Upper Albany Officials must help businesses get through sewer construction
Hartford Courant Editorial
August 16, 2010
For the past decade, business and civic leaders have worked assiduously to rebuild the commercial corridor along Upper Albany Avenue in Hartford. Thanks to programs such as Upper Albany Main Street and the innovative Micro Business Incubator program, dozens of businesses have opened or expanded.
But this remarkable success is in some jeopardy, ironically because of a major neighborhood improvement project. The Metropolitan District Commission's massive sewer separation is underway. If federal funds are forthcoming, it will be combined with a redesign of Albany Avenue into a handsome urban boulevard.
Both projects are essential to the future prosperity of this pivotal neighborhood. The problem is the lengthy construction time. As Courant columnist Rick Green points out, the sewer work is tying up traffic and blocking access to many businesses on the avenue.

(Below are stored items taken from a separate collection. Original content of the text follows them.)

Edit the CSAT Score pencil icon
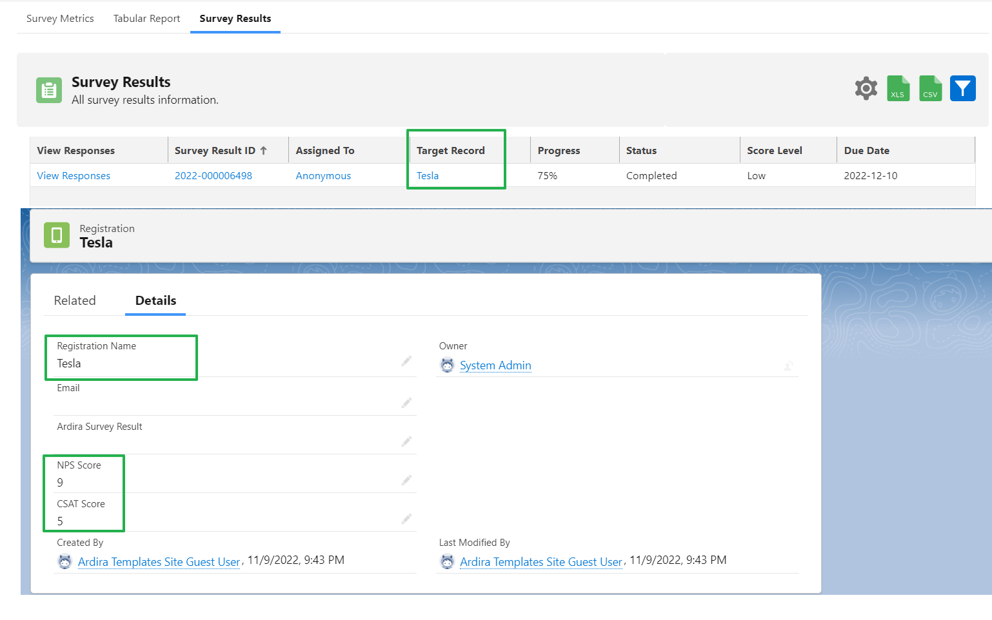992x620 pixels. pyautogui.click(x=406, y=518)
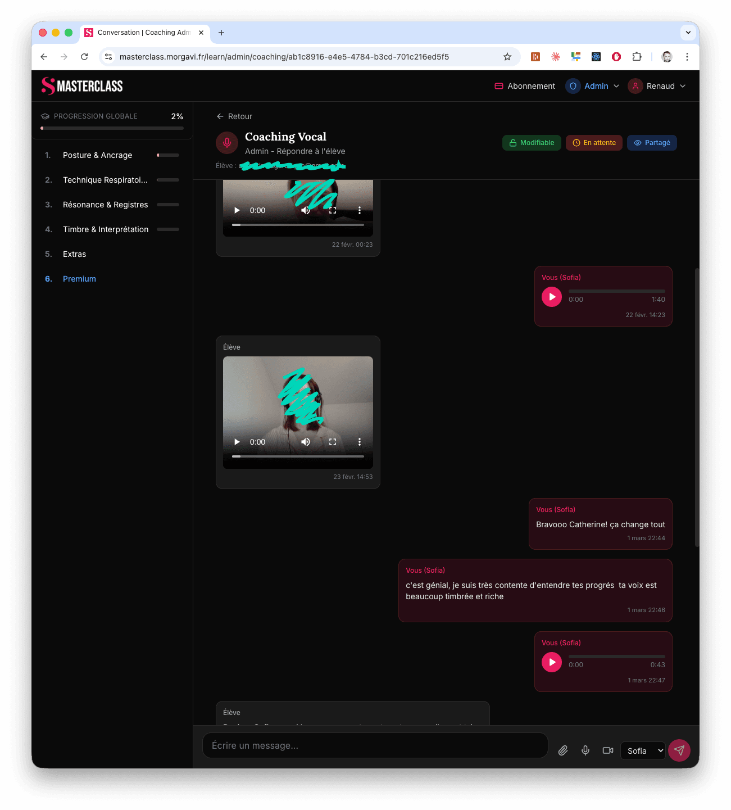The height and width of the screenshot is (810, 731).
Task: Expand the Renaud user menu
Action: click(657, 86)
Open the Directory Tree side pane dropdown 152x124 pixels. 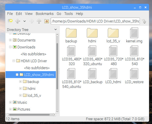pyautogui.click(x=55, y=29)
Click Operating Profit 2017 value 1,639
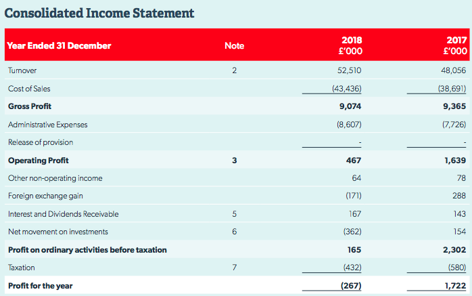Image resolution: width=472 pixels, height=296 pixels. (455, 161)
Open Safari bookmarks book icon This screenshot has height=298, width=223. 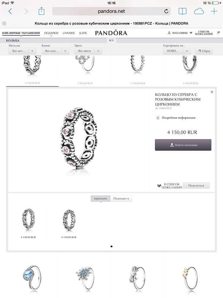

This won't do; the cure is not supposed to kill the patient. Someone at city hall has to advocate for these businesses. This could mean grants or low-interest loans, temporary relocation or a change in work hours that would allow access to businesses in the mornings.
The comeback of the Upper Albany neighborhood has been cited as a national example of intelligent urban renewal. Let's not lose it to progress.
Reprinted with permission of the Hartford Courant.